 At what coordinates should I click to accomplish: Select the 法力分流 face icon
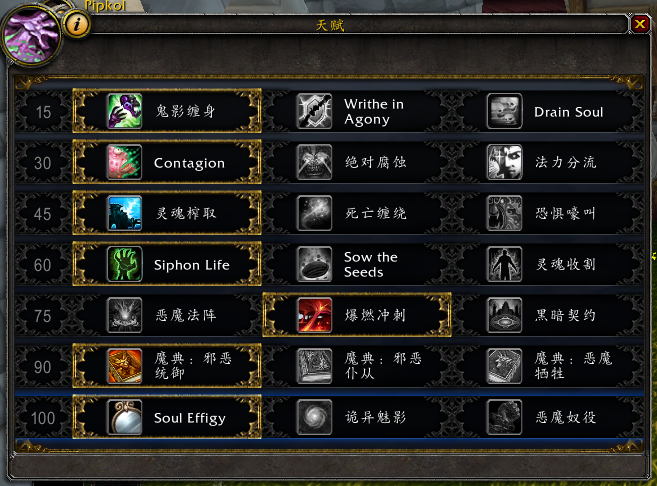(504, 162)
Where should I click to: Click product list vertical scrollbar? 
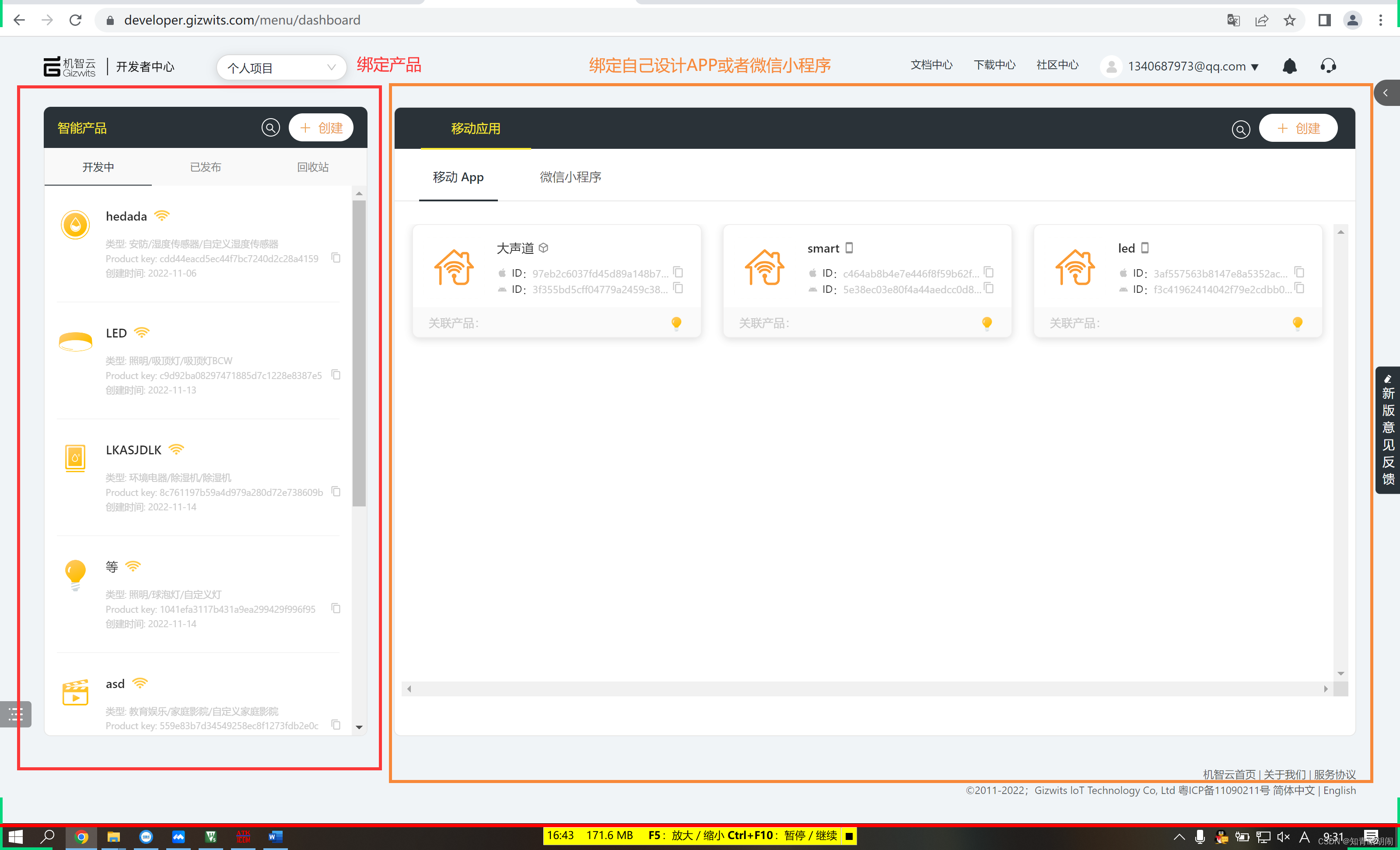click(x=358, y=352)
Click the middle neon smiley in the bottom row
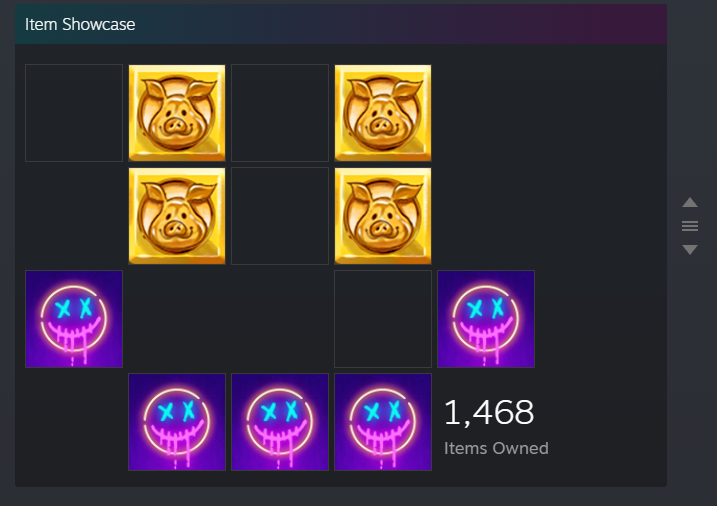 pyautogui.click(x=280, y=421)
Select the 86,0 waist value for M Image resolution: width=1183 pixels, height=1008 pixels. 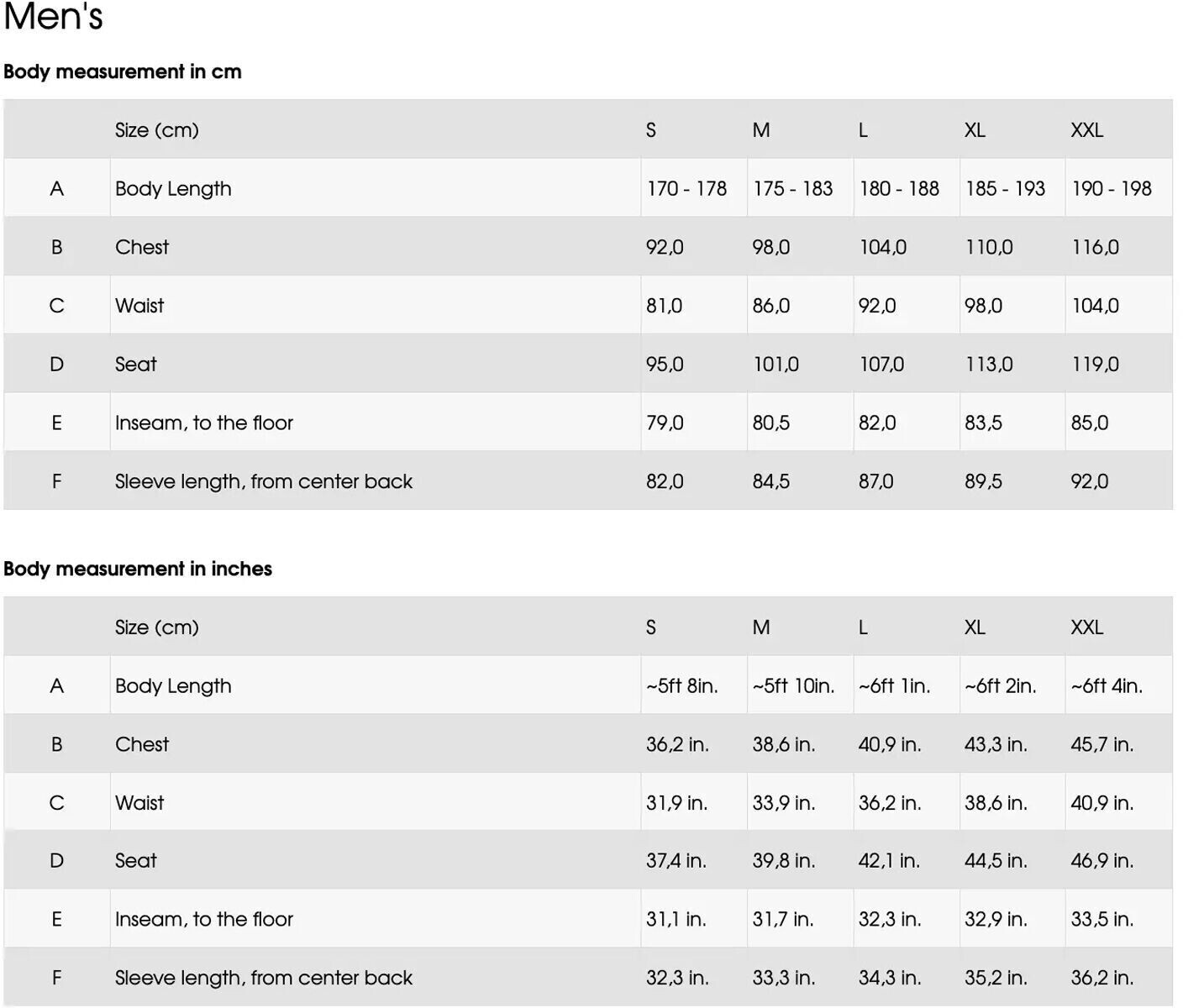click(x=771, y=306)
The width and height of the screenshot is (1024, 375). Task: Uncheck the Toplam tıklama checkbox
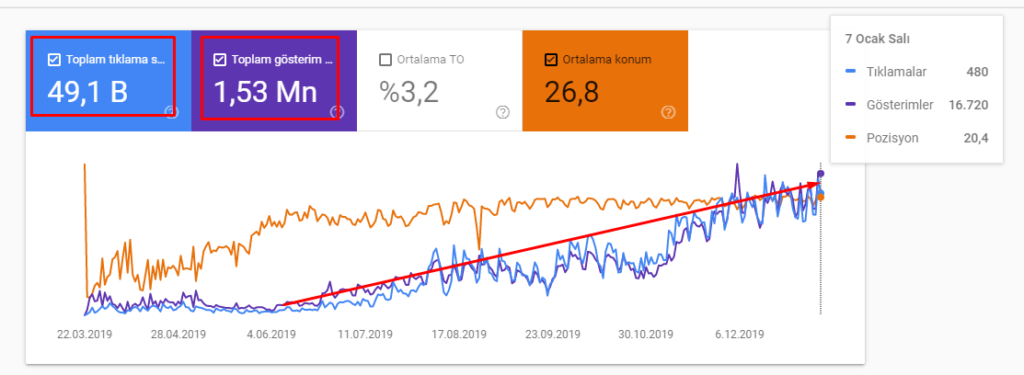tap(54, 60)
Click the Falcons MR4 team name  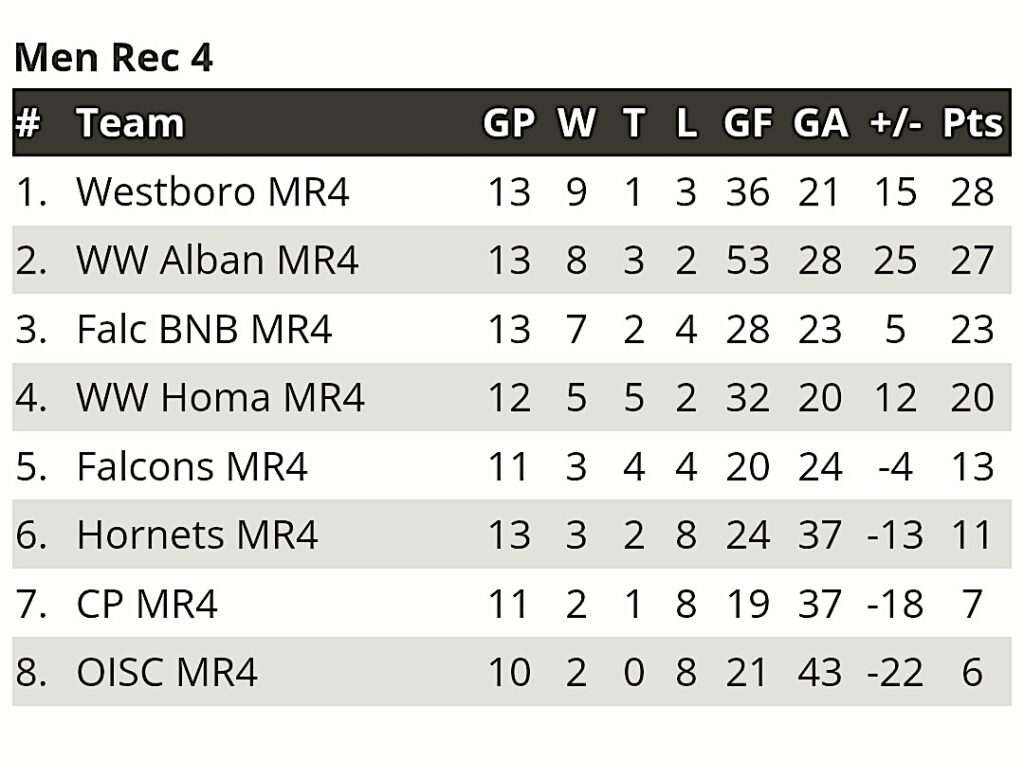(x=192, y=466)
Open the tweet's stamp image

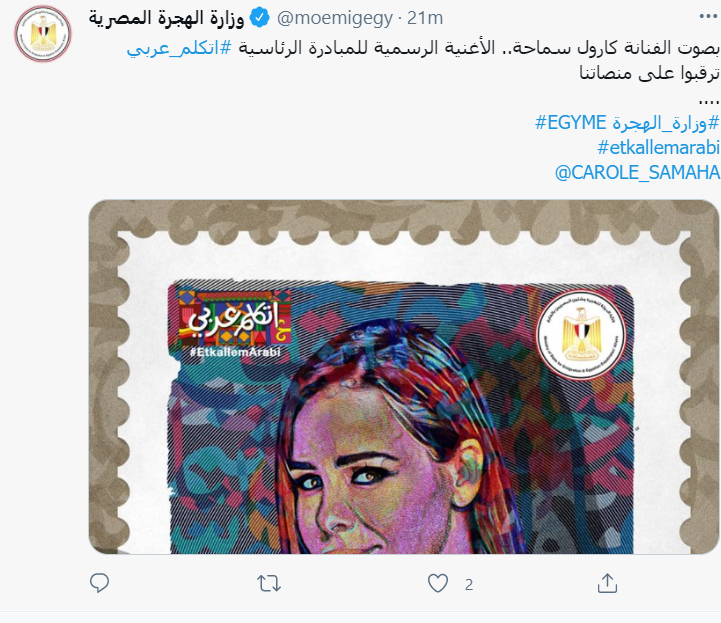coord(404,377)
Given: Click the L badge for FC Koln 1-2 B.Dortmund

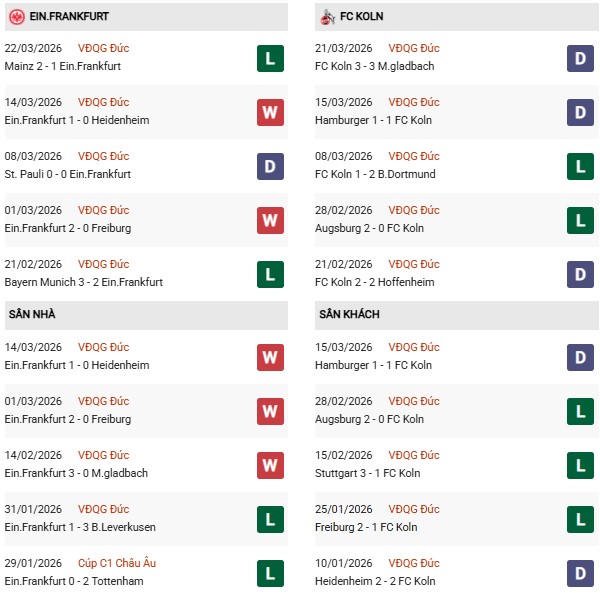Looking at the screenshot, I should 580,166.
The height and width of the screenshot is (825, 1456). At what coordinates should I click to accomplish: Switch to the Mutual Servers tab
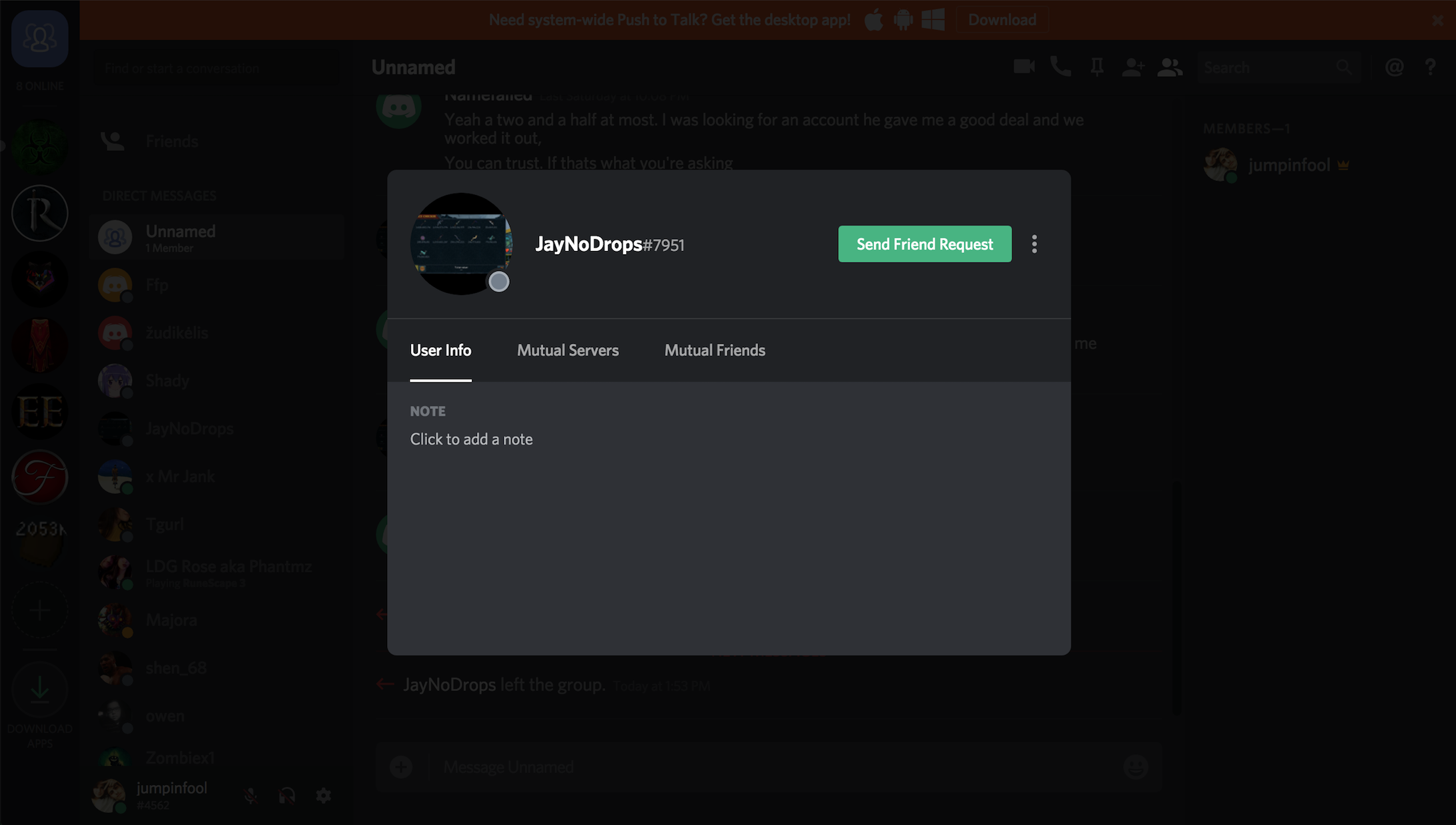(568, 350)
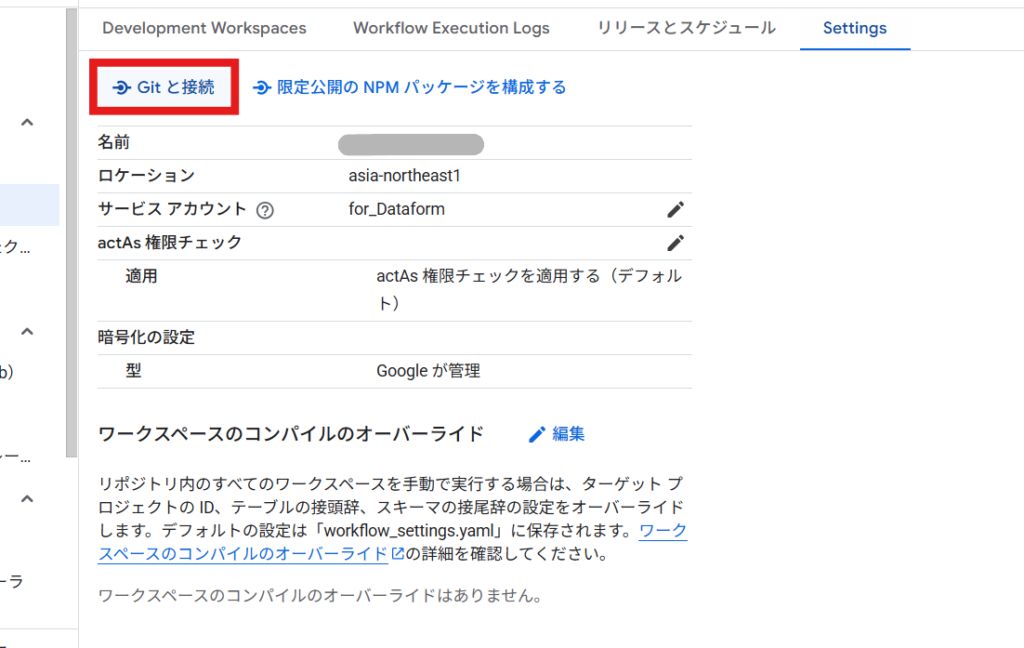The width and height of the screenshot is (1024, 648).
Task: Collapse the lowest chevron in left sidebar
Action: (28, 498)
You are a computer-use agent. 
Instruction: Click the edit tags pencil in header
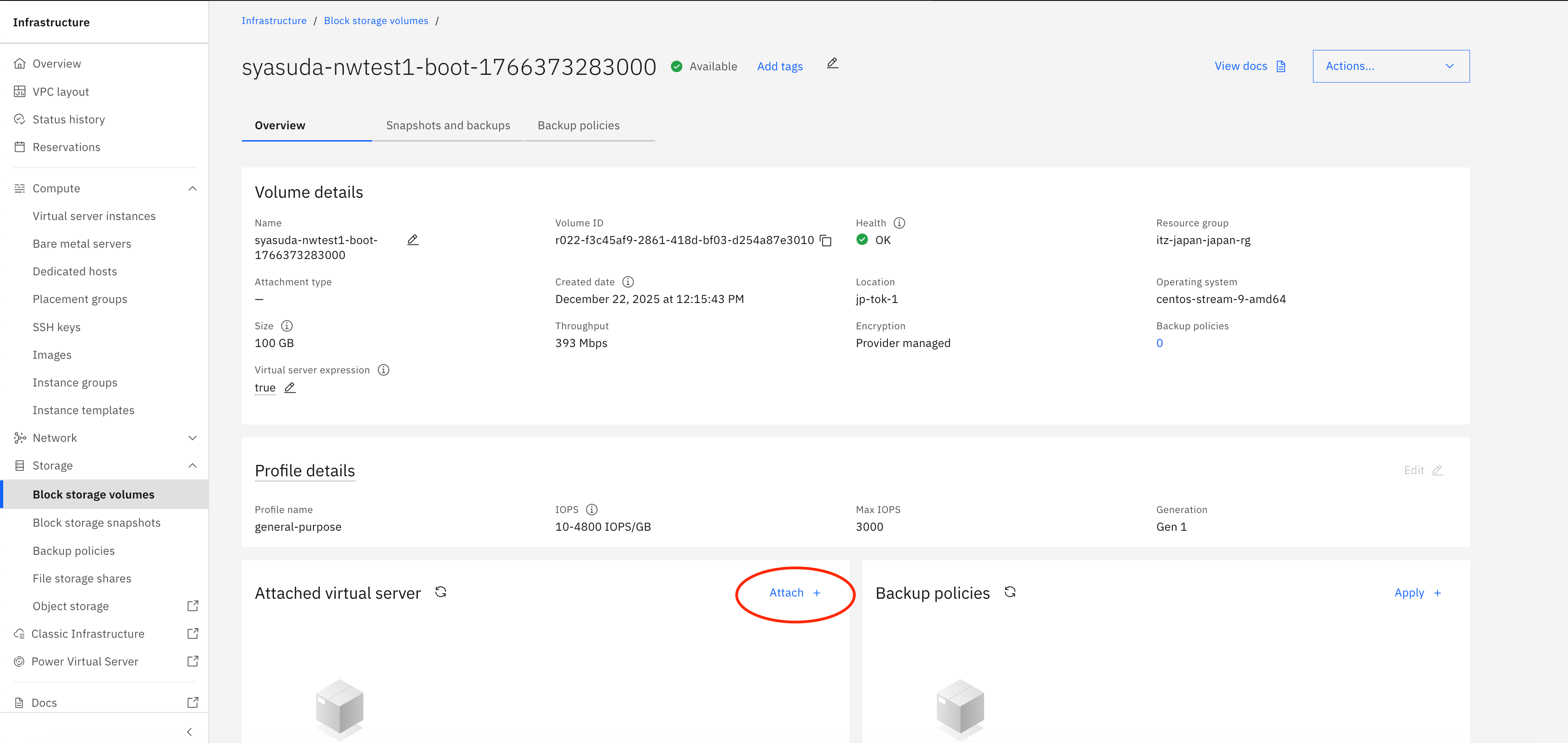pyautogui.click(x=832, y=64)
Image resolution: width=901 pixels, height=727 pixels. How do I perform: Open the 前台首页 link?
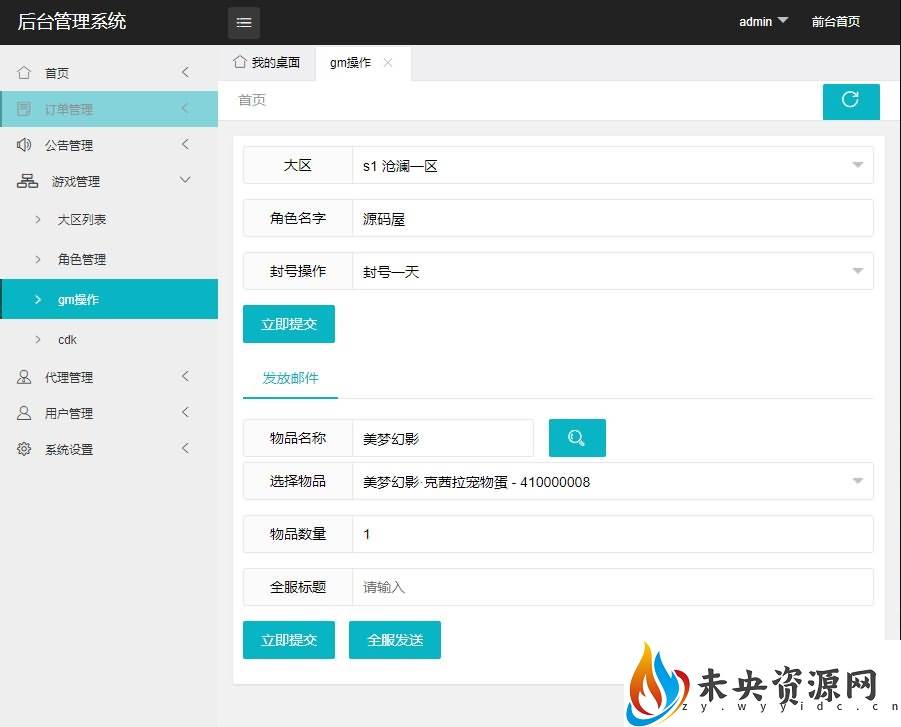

▸ **Stated goal**
Please copy the records word for word, starting at the line that contains "Given: Click the" and ending at the last line of the records, including both ends. Leave the pictures out of your copy.

▸ **Answer to this task**
Given: Click the L badge for FC Koln 1-2 B.Dortmund

Looking at the screenshot, I should 580,166.
The height and width of the screenshot is (825, 1456). At what coordinates should I click to accomplish: Switch to the Mutual Servers tab
(568, 350)
The width and height of the screenshot is (1024, 648).
Task: Collapse the lowest chevron in left sidebar
Action: (28, 498)
You are a computer-use agent. 
Instruction: Click the edit tags pencil in header
pyautogui.click(x=832, y=64)
Image resolution: width=901 pixels, height=727 pixels. How do I perform: Open the 前台首页 link?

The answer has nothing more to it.